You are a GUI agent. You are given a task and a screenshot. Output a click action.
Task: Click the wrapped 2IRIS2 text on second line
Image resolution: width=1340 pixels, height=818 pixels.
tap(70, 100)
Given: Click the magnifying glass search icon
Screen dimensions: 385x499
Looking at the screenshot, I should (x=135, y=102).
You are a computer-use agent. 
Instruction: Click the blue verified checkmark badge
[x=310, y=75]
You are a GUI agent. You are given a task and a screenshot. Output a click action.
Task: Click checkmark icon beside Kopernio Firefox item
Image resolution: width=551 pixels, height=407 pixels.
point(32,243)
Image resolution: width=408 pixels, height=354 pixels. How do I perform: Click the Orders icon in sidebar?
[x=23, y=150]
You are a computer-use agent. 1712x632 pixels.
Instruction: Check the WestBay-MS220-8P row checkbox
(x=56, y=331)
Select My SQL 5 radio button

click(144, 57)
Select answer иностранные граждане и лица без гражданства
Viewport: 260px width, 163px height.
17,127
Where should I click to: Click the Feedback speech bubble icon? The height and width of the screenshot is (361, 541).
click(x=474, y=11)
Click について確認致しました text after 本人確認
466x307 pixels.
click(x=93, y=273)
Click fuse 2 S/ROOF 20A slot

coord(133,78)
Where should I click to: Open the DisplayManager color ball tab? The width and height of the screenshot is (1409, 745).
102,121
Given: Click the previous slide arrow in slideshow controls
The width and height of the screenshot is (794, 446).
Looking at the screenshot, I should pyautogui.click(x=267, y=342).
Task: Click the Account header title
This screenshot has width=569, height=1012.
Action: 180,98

☆ ☆ ☆ ☆ ☆

→ Work to be completed: Show each line of the listing above that contains the word "checkmark".

→ Written response:
Instruction: Click the blue verified checkmark badge
Task: Click checkmark icon beside Kopernio Firefox item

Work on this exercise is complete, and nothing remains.